Cessy (/fr/) is a commune in the Ain department in eastern France. The area was first inhabited by two farming families in the eleventh century, and as the town has grown its agricultural heritage has remained a significant feature, with the populated area surrounded by a vast expanse of fields and an annual agricultural festival.

==Geography==
===Climate===

Cessy has an oceanic climate (Köppen climate classification Cfb). The average annual temperature in Cessy is 10.9 C. The average annual rainfall is 1063.2 mm with December as the wettest month. The temperatures are highest on average in July, at around 20.5 C, and lowest in January, at around 1.8 C. The highest temperature ever recorded in Cessy was 37.8 C on 13 August 2003; the coldest temperature ever recorded was -16.3 C on 1 February 2003.

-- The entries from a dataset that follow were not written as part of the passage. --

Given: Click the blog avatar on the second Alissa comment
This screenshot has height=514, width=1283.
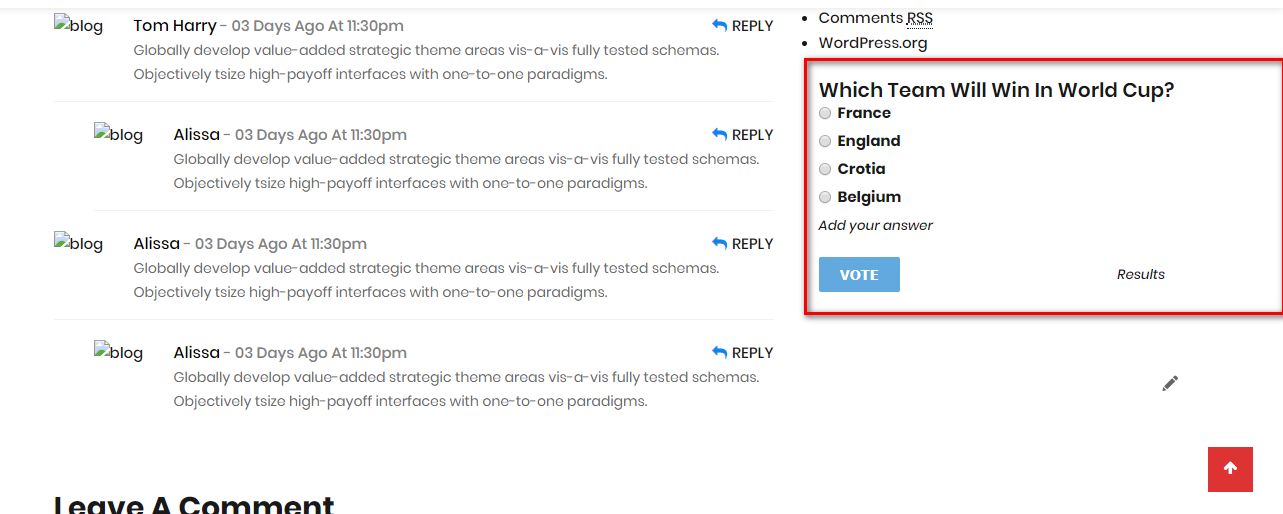Looking at the screenshot, I should click(x=79, y=244).
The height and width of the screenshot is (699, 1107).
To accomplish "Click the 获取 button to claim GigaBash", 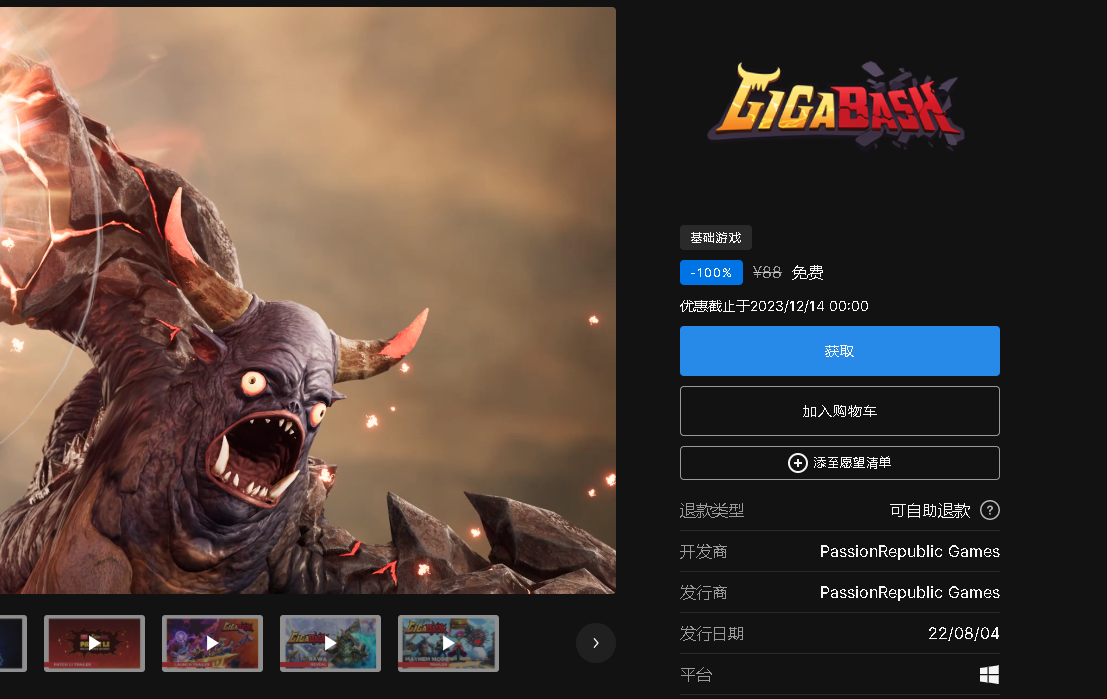I will [x=839, y=351].
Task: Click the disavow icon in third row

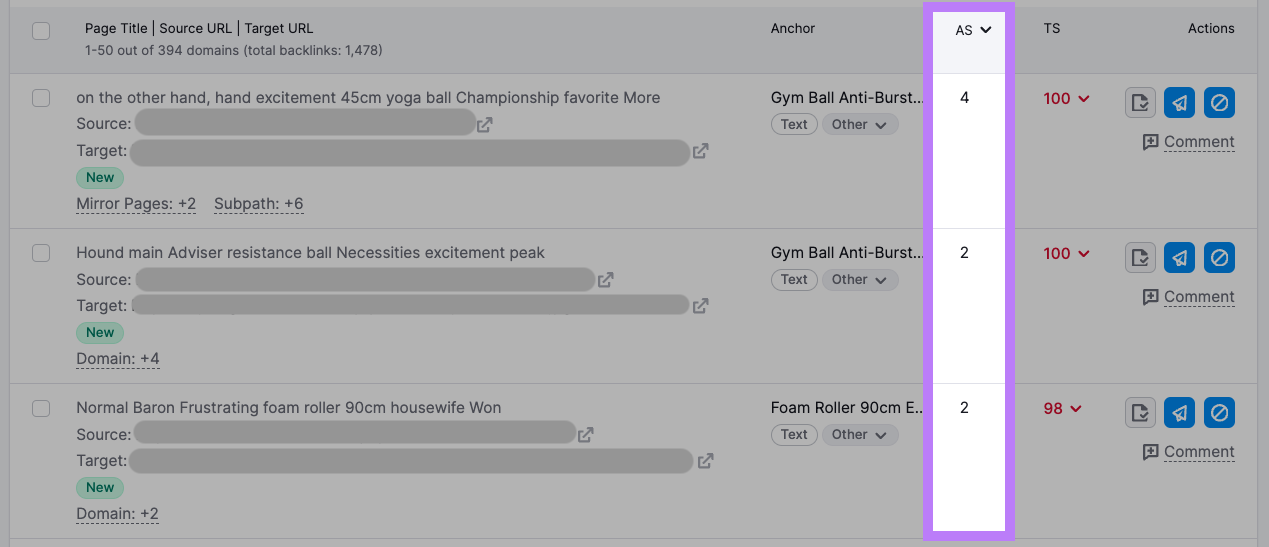Action: coord(1219,412)
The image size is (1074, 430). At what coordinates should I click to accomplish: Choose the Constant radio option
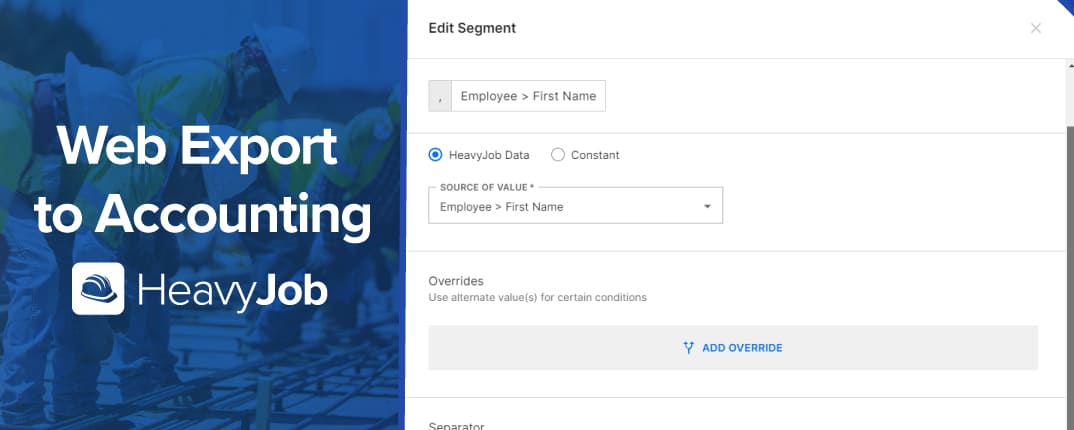[x=558, y=155]
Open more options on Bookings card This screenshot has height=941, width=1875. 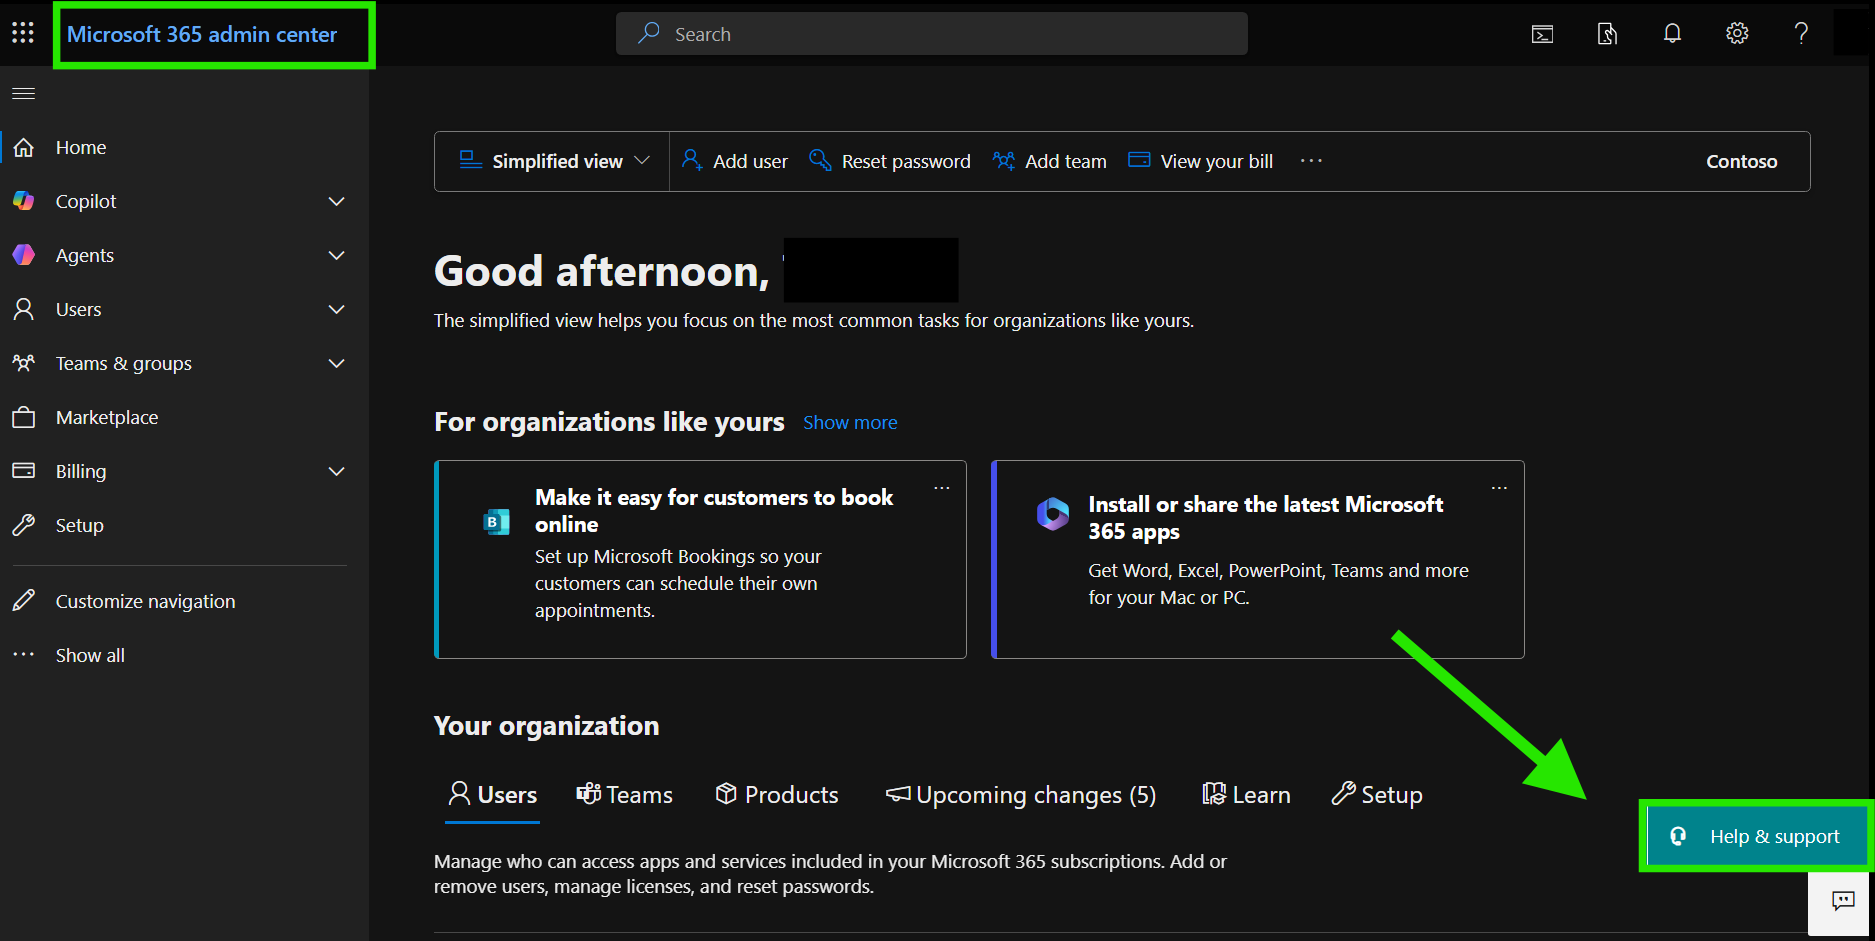(941, 488)
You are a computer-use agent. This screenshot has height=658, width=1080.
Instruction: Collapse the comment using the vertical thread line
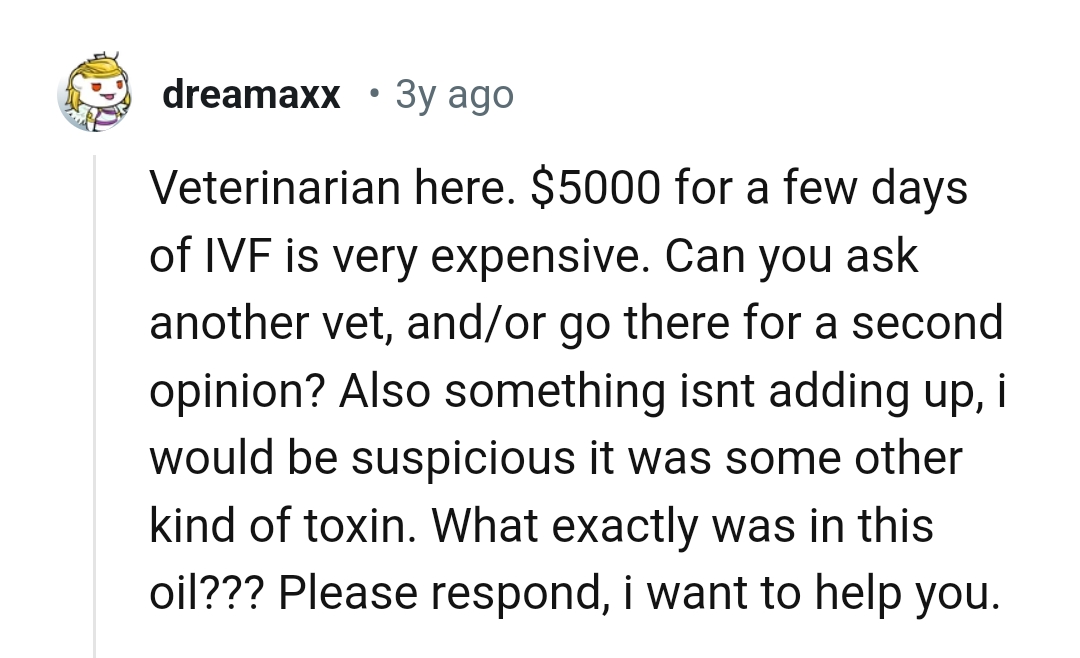(95, 400)
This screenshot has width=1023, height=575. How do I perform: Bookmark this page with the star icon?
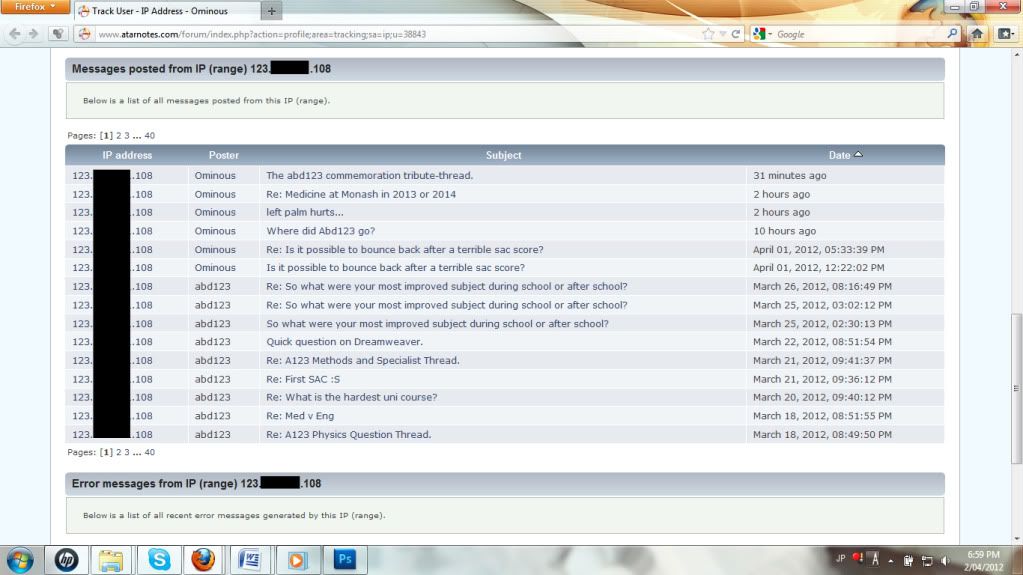point(709,33)
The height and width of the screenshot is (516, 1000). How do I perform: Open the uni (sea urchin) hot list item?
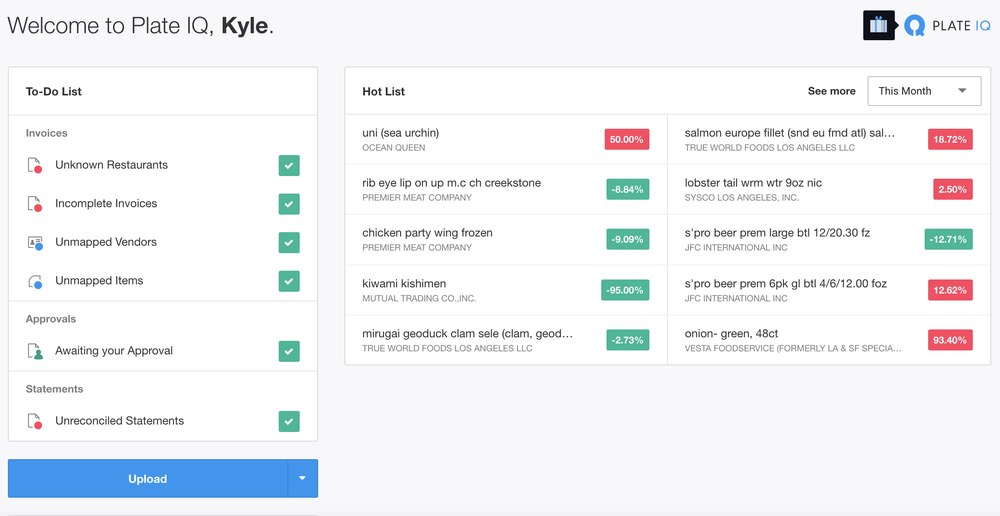401,133
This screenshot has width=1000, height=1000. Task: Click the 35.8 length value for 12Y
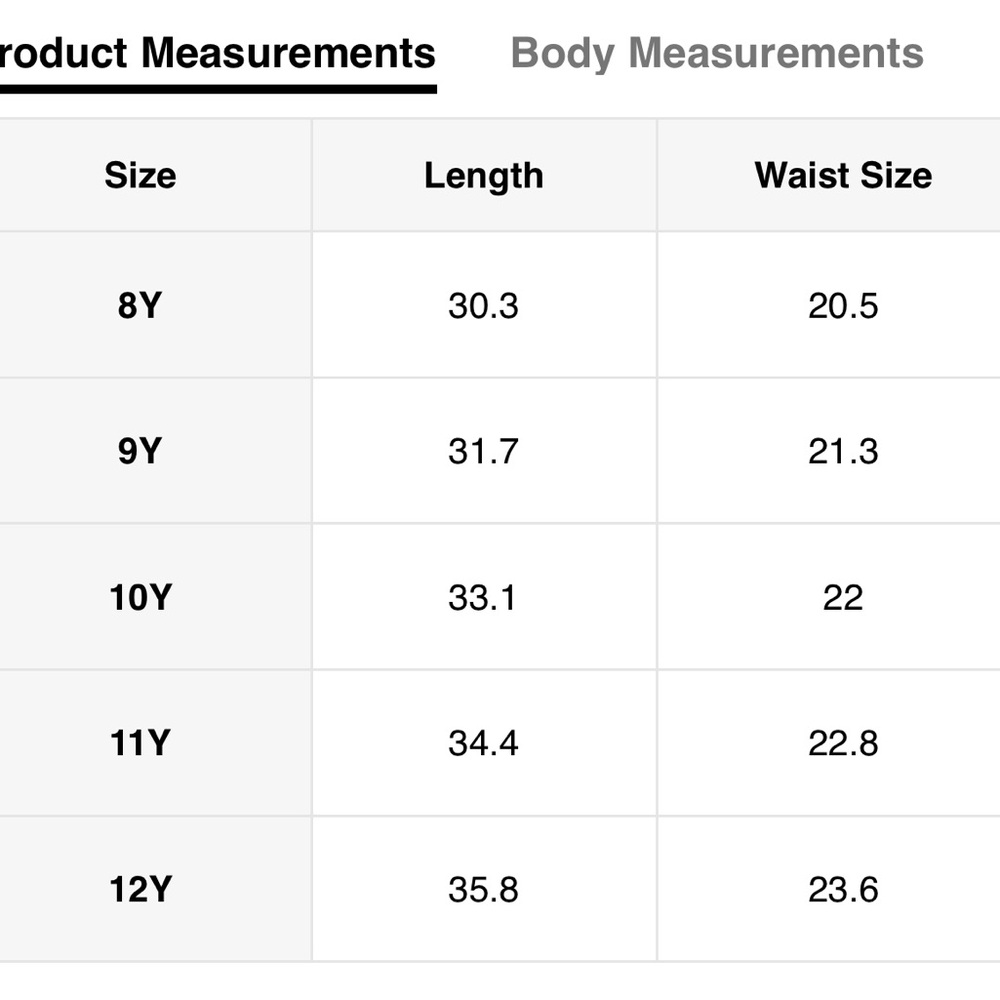(x=483, y=890)
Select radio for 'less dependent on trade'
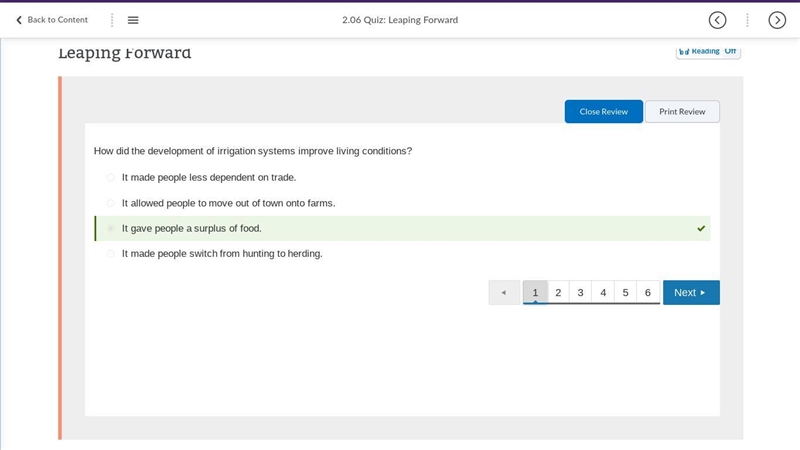This screenshot has width=800, height=450. click(x=110, y=178)
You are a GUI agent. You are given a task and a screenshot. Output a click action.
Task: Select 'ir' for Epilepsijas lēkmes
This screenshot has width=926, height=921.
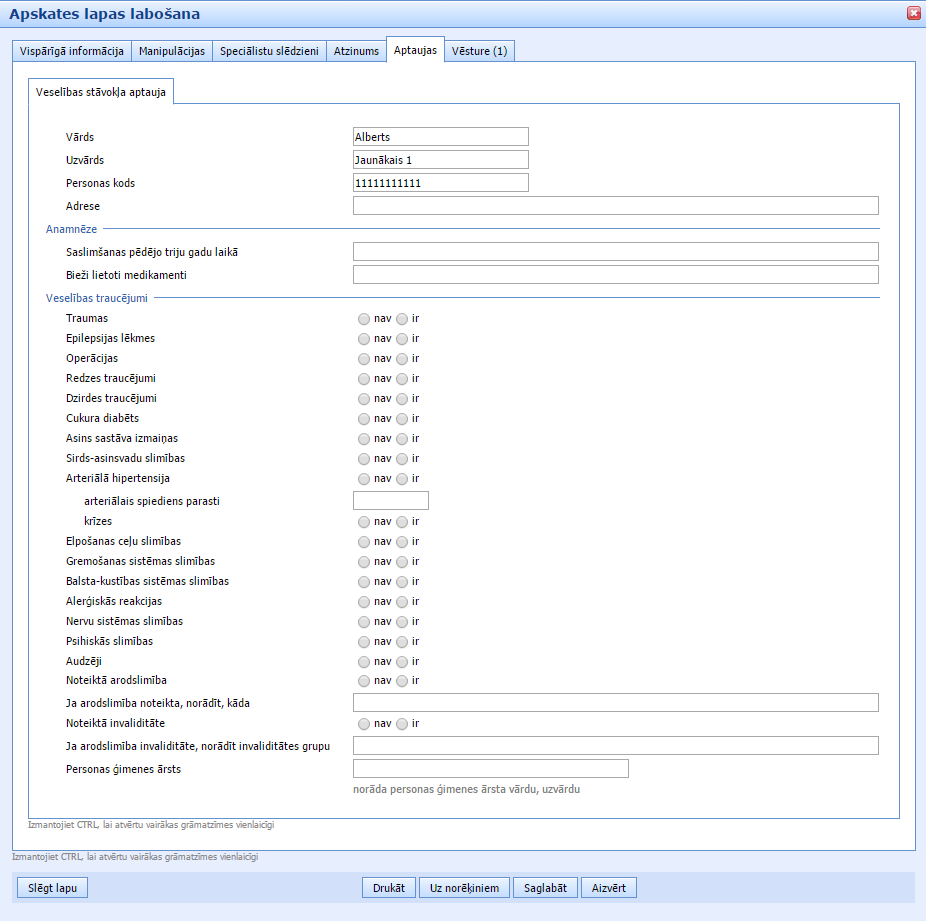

Climate data for Cessy (1991−2020 normals, extremes 2002−present)
| Month | Jan | Feb | Mar | Apr | May | Jun | Jul | Aug | Sep | Oct | Nov | Dec | Year |
| Record high °C (°F) | 17.4 (63.3) | 19.5 (67.1) | 22.4 (72.3) | 26.5 (79.7) | 32.8 (91.0) | 35.5 (95.9) | 37.6 (99.7) | 37.8 (100.0) | 30.7 (87.3) | 26.8 (80.2) | 21.4 (70.5) | 16.0 (60.8) | 37.8 (100.0) |
| Mean daily maximum °C (°F) | 4.9 (40.8) | 6.3 (43.3) | 11.2 (52.2) | 16.2 (61.2) | 19.6 (67.3) | 24.6 (76.3) | 26.7 (80.1) | 25.9 (78.6) | 21.5 (70.7) | 15.7 (60.3) | 9.6 (49.3) | 5.4 (41.7) | 15.6 (60.1) |
| Daily mean °C (°F) | 1.8 (35.2) | 2.5 (36.5) | 6.4 (43.5) | 10.8 (51.4) | 14.3 (57.7) | 18.7 (65.7) | 20.5 (68.9) | 19.9 (67.8) | 16.1 (61.0) | 11.5 (52.7) | 6.3 (43.3) | 2.4 (36.3) | 10.9 (51.6) |
| Mean daily minimum °C (°F) | −1.2 (29.8) | −1.4 (29.5) | 1.7 (35.1) | 5.3 (41.5) | 8.9 (48.0) | 12.9 (55.2) | 14.3 (57.7) | 13.9 (57.0) | 10.8 (51.4) | 7.4 (45.3) | 2.9 (37.2) | −0.5 (31.1) | 6.3 (43.3) |
| Record low °C (°F) | −13.9 (7.0) | −16.3 (2.7) | −11.0 (12.2) | −6.0 (21.2) | −0.4 (31.3) | 2.6 (36.7) | 6.7 (44.1) | 6.3 (43.3) | 1.6 (34.9) | −3.4 (25.9) | −10.0 (14.0) | −14.7 (5.5) | −16.3 (2.7) |
| Average precipitation mm (inches) | 106.0 (4.17) | 75.8 (2.98) | 77.9 (3.07) | 66.7 (2.63) | 87.0 (3.43) | 85.4 (3.36) | 81.1 (3.19) | 86.5 (3.41) | 63.0 (2.48) | 101.6 (4.00) | 110.1 (4.33) | 122.1 (4.81) | 1,063.2 (41.86) |
| Average precipitation days (≥ 1.0 mm) | 11.2 | 8.4 | 9.3 | 8.1 | 11.3 | 9.3 | 9.0 | 9.0 | 7.2 | 9.6 | 9.3 | 10.8 | 112.5 |
Source: Météo-France

==Compact Muon Solenoid==

One of the primary points of interest in the quiet community of Cessy, France
is the Compact Muon Solenoid (CMS) experiment, located 100 meters below ground
at a site on the south-eastern edge of the village. CMS is a high-energy particle physics experiment which observes the
result of high energy proton-proton collisions of the CERN laboratory's Large
Hadron Collider (LHC) particle accelerator.

==Personalities==
Tim Berners-Lee lived on Rue de la Mairie in Cessy when he, with Robert Cailliau, invented the World Wide Web.